**TEXTO DO DOCUMENTO**
Embora tenha componente genético, a doença é fortemente associada a condições ambientais, como as alergias oculares, que faz com que o indivíduo esfregue frequentemente os olhos, hábito extremamente danoso que fragiliza a estrutura da córnea, desencadeando ou agravando a doença que ocorre por mecanismo biomecânico.
O oftalmologista ressalta que o ceratocone é a doença ectásica (alteração da curvatura da córnea) mais frequente. Segundo o Conselho Brasileiro de Oftalmologia (CBO), a cada 100 mil pessoas no mundo, de 4 a 600 desenvolvem a condição.
Leia também: 20% dos jovens entre 18 e 24 anos nunca foram ao oftalmologista
São necessários mais estudos para entender sua prevalência no Brasil, entretanto, sua incidência é tão expressiva que foi criada em 2018 a campanha mundial "Violet June - Global Keratoconus Awareness Campaign", ou "Junho Violeta", iniciativa do Dr. Renato Ambrósio Jr., com o intuito de levar informação e conscientizar a população sobre a importância do diagnóstico precoce e de não coçar os olhos.
"Geralmente, o ceratocone tem início na adolescência, a partir dos 10 anos, e evolui até cerca de 40 anos, quando costuma se estabilizar naturalmente. No entanto, os mais jovens podem ter a doença controlada e pacientes mais velhos podem ter uma progressão. A alergia ocular e o hábito de coçar os olhos são fundamentais neste mecanismo. Com isso, destaca-se a importância de fazer consultas com médico oftalmologista, a fim de identificar e acompanhar corretamente a doença", diz o especialista.

**SUA TAREFA**
As afirmações abaixo estão de acordo com o texto sobre o ceratocone? Responda sim ou não a cada uma e cite as palavras do texto que decidem a resposta.
1. A campanha "Junho Violeta" foi criada em 2018.
2. O ceratocone costuma ter início depois dos 40 anos.
3. A prevalência do ceratocone no Brasil já é bem conhecida.

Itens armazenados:
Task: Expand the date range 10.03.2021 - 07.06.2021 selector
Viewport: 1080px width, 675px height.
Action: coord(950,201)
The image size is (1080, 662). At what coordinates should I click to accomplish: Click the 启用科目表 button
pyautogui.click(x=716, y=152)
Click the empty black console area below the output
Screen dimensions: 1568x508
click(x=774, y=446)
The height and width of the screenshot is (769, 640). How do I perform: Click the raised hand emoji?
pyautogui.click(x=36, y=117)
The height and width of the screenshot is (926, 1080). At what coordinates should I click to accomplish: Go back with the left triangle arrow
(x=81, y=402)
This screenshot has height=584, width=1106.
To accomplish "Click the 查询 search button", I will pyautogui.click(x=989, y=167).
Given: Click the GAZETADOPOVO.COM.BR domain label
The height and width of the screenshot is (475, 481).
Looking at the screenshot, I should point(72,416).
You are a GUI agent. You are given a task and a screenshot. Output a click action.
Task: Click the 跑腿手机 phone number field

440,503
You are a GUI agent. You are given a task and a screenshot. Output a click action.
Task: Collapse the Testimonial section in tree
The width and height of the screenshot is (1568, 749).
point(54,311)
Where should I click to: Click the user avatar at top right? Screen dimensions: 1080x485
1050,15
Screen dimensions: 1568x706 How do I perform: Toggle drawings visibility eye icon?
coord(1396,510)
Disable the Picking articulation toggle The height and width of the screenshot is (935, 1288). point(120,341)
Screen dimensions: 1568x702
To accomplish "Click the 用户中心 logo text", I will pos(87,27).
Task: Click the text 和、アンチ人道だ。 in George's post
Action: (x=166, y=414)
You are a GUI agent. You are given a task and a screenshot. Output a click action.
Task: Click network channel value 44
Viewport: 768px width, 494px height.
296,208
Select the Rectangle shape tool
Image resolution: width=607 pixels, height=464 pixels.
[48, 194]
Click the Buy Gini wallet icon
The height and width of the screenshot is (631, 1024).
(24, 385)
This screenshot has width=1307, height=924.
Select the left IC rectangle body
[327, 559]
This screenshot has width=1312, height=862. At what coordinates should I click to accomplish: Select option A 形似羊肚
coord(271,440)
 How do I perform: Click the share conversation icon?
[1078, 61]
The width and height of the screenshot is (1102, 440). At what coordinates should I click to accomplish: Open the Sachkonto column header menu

**RESPOSTA DO EXERCÍCIO**
1. Sim: "foi criada em 2018 a campanha mundial "Violet June - Global Keratoconus Awareness Campaign", ou "Junho Violeta""
2. Não: "Geralmente, o ceratocone tem início na adolescência, a partir dos 10 anos"
3. Não: "São necessários mais estudos para entender sua prevalência no Brasil"